# Supplied passage
------

Wednesday, January 26th, 2011

One wonders how the state of US, gov’t-funded research into correlations of  murder and mayhem with numbers of guns compares with, say, smoking and tobacco studies at NIH back when The Tobacco Institute was urging surgeons general to shut up about smoking and lung cancer. Or how federal support for greenhouse gas and climate science may soon be faring as Congressional contrarians put their professor-scoffing footprints on the EPA, NSF, DOE, and other tax-money-dependent outfits.

The question comes to mind on reading this morning’s NYTimes and its one-two punch of stories connecting the National Rifle Association and its lobbyists to a dearth of federal research into the impact on public safety by gun control, or for that matter gun encouragement, laws. Writer Michael Luo, who reports often on economic matters, tackled the science of gun control with a mainbar on the general influence of the NRA behind Congressional resistance to funding such research, and a sidebar on the inherent difficulties such studies have in pinning rates at which people are shot to gun controls or their absence.

Luo ( see NYT profile) has been on the Times team covering the mass killing in Arizona that left its apparent prime target, Representative Gabrielle Giffords, gravely wounded. Attempting to read behind the lines, it is a tempting supposition that frustration over the sparse, solid information on public health and gun control led to today’s reports.

One may, by the way, expect to see a small item on the sidebar soon – in the Times’s corrections box. Today’s story identifies  one source, columnist and UCLA-trained economist John R. Lott, as a University of Chicago professor.  He is author of a book asserting that the more people carry legal  weapons, the less crime there tends to be. Lott has done a great deal of academic work but he’s not listed on the Chicago faculty (hat tip to ksjt reader and Phil. Inquirer reporter Tom Avril for expressing doubt on that score).

------

# Dataset section
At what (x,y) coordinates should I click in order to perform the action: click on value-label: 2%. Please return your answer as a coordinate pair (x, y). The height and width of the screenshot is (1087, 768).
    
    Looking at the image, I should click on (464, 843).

------

# Work required
Using the passage about federal gun research and the Times coverage, explain why the writer expects a small item about the sidebar to appear in the Times's corrections box.

# Solution for this problem
The sidebar identifies John R. Lott, a columnist and UCLA-trained economist, as a University of Chicago professor. He is not listed on the Chicago faculty, so the writer expects a correction.